We’re going to use one of the more interesting features of WordArt.com and have the word cloud take the shape of an input silhouette image. In our case, this is Maine. We’re just making a solid black Maine image and writing it out:
if (!file.exists(here::here("img/me-silhouette.png"))) {
st_read(here::here("data/me-counties.json")) %>%
st_set_crs(4326) -> maine
ggplot() +
geom_sf(data = maine, fill = "black", color = "black") +
coord_sf(datum = NA) +
theme_ipsum_es(grid="") +
theme(axis.text = element_blank()) -> gg
ggsave(here::here("img/me-silhouette.png"), plot = gg, width = 500/72, height = 500/72, dpi = 96)
}
The WordArt.com site lets us specify colors as well as frequency so we can use two different palettes for SSA categories and compute the color based on the in-year frequency:
maine_names %>%
{
bind_rows(
select(., name = male_name, ct = number_of_males) %>%
count(name, wt = ct, name = "ct") %>%
mutate(color = scales::brewer_pal(palette = "PuBu")(9)[cut(ct, 9)]),
select(., name = female_name, ct = number_of_females) %>%
count(name, wt = ct, name = "ct") %>%
mutate(color = scales::brewer_pal(palette="OrRd")(9)[cut(ct, 9)])
) %>%
arrange(desc(ct))
} %>%
write_delim(here::here("data/wordart.csv"), delim=";", col_names = FALSE) -> wc_df
glimpse(wc_df)
## Observations: 780
## Variables: 3
## $ name <chr> "Michael", "Christopher", "David", "James", "Matthew", "John", …

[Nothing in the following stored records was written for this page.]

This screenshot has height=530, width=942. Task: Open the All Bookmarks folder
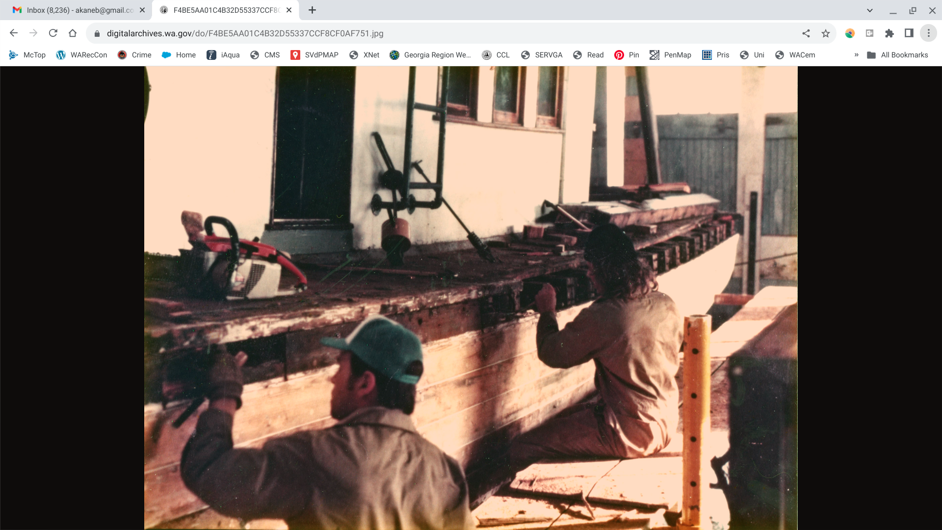coord(897,55)
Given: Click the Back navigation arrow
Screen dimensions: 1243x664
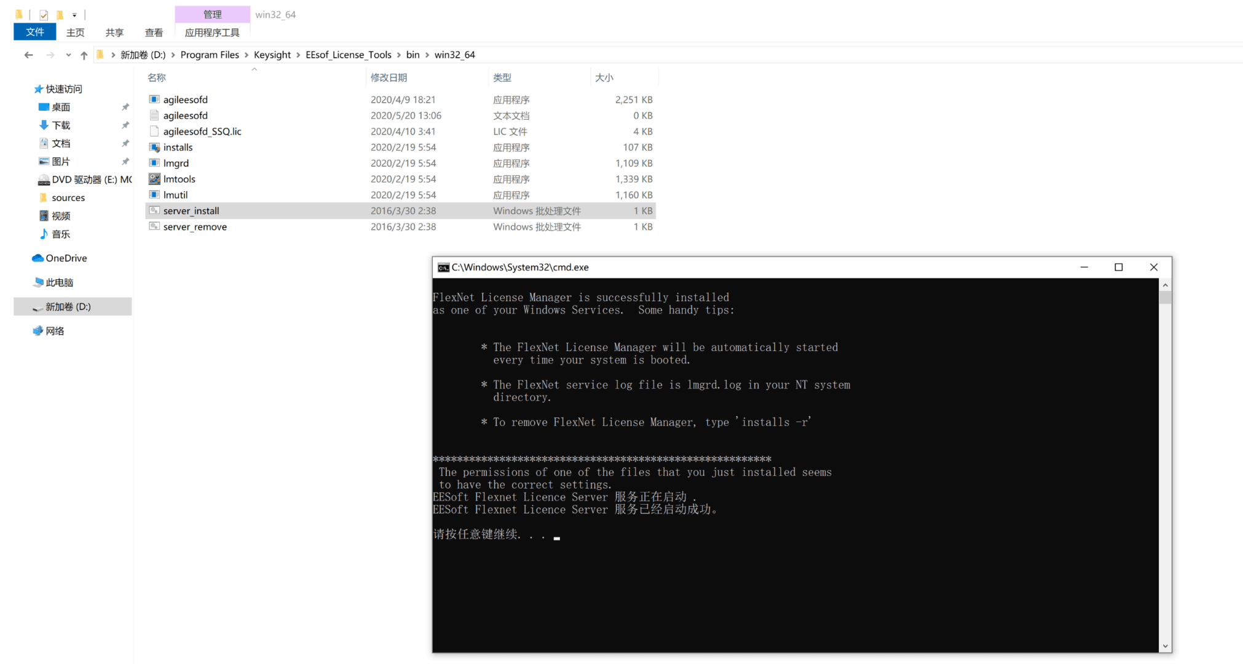Looking at the screenshot, I should 28,55.
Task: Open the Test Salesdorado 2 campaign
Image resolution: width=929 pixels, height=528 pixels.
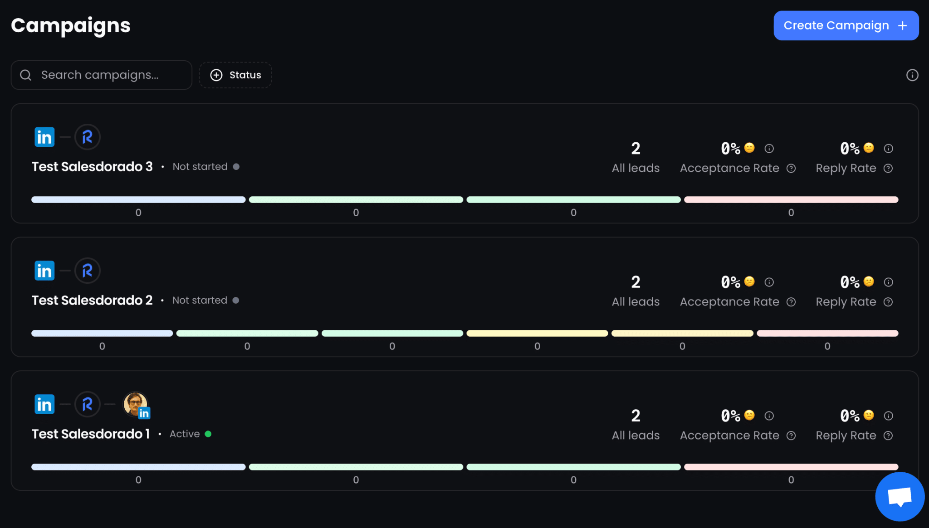Action: coord(92,300)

## $ ct <int> 13421, 9232, 9140, 8306, 8205, 7927, 7520, 6879, 6399, 6205, 60…
## $ color <chr> "#023858", "#0570B0", "#0570B0", "#3690C0", "#3690C0", "#3690C0…
17.4 Drawing the Map
This is really “upload the PNG and CSV to WordArt.com and play with remaining aesthetics”. It’s great fun!
17.5 In Review
We used R for data gathering, data prep, and making a silhouette for use in other programs. While I try to do as much as I can in R, sometimes you need to go outside of R to get things just the way you’re looking for.
17.6 Try This At Home
Try this with your state data!
There are a couple word cloud packages for R that can get close to this finished product. Give them a go and see if the effort to get to a similar end-results justifies the time spent.